--- START AVAILABLE DATA ---

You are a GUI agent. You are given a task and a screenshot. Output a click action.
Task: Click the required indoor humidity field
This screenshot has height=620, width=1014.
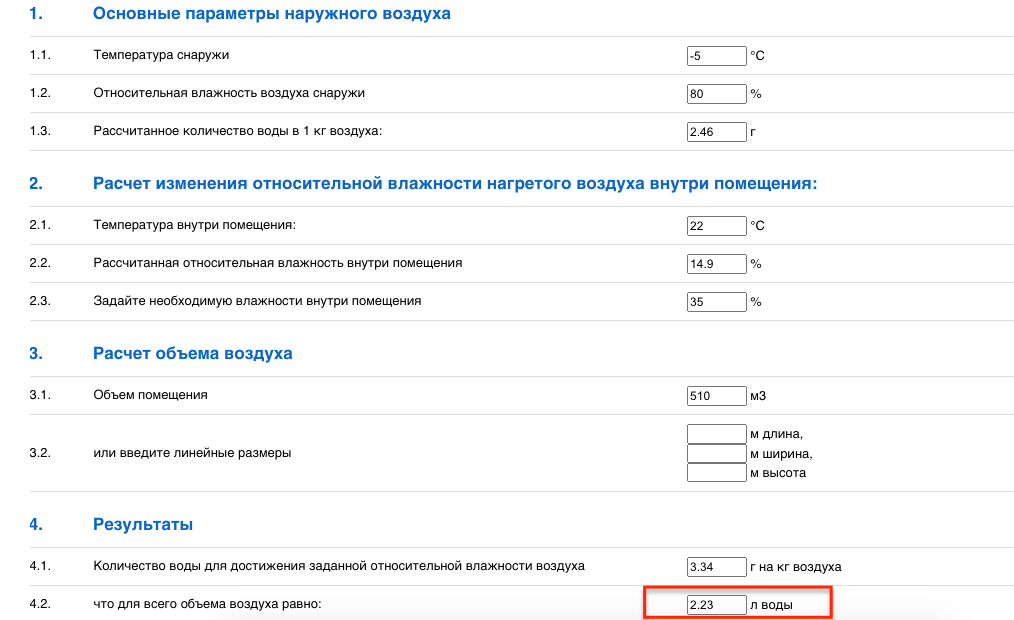tap(716, 301)
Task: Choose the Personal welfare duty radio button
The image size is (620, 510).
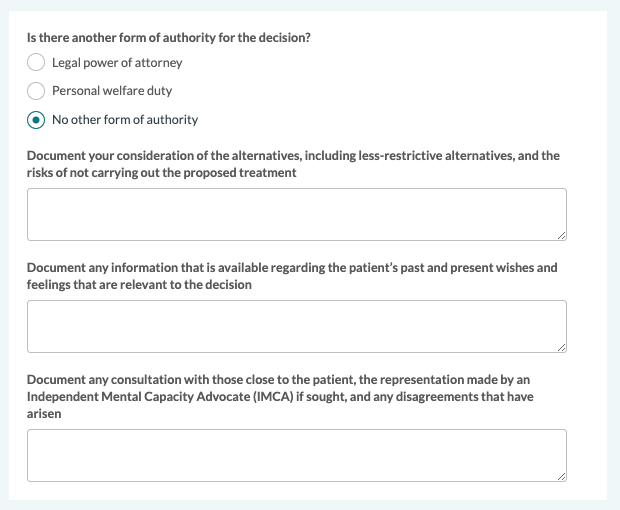Action: pos(36,91)
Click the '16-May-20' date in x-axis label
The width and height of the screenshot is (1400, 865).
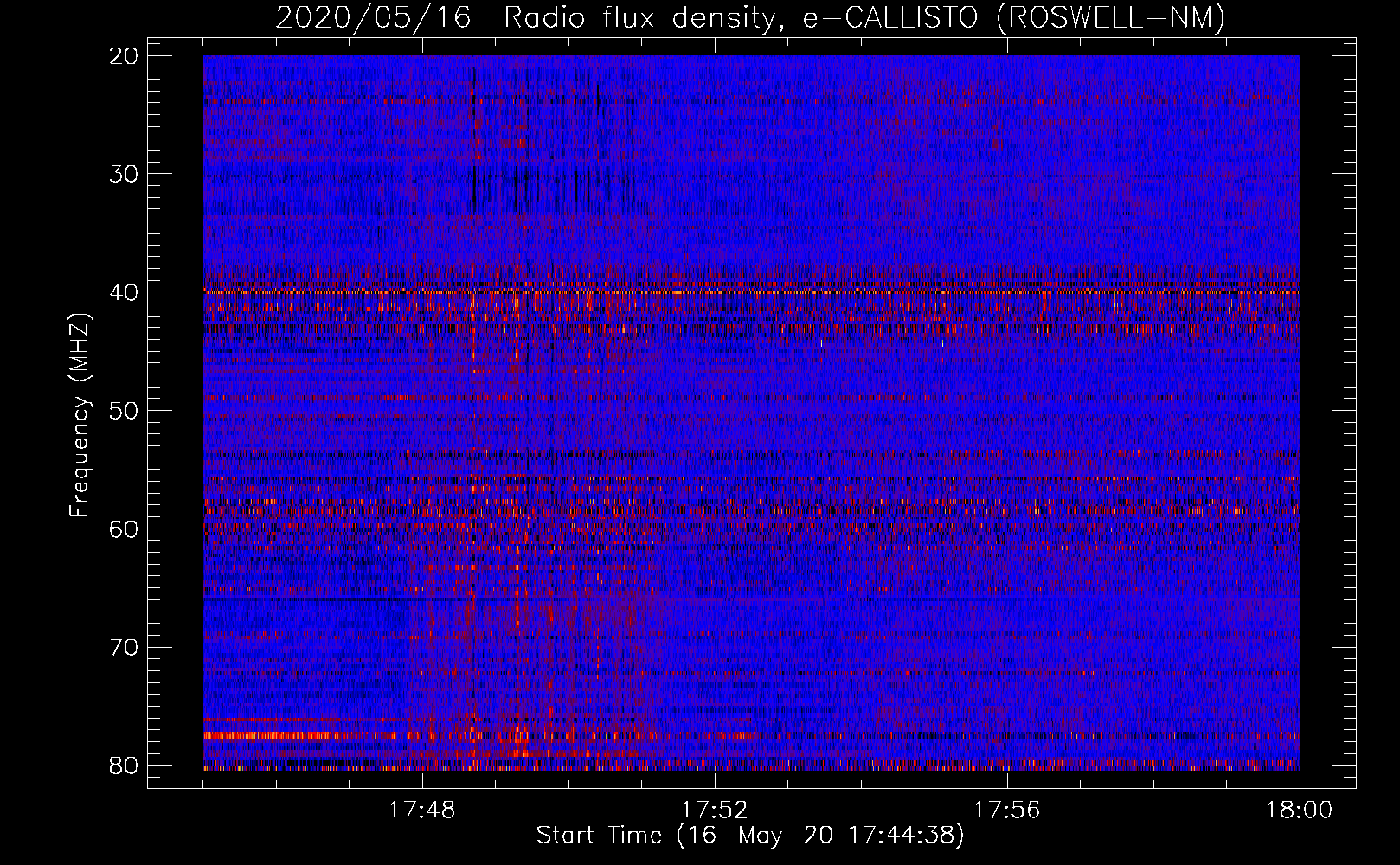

--- END AVAILABLE DATA ---

* _EXERCISE INSTRUCTIONS_
Rewrite the lines of the items above as a numbered list, leaving out blank lines. Omit the pictures from your answer.

* _RESULT OF THE TASK_
1. You are a GUI agent. You are given a task and a screenshot. Output a click action.
2. Task: Click the required indoor humidity field
3. This screenshot has height=620, width=1014.
4. tap(716, 301)
5. Task: Choose the Personal welfare duty radio button
6. The image size is (620, 510).
7. Action: pos(36,91)
8. Click the '16-May-20' date in x-axis label
9. The width and height of the screenshot is (1400, 865).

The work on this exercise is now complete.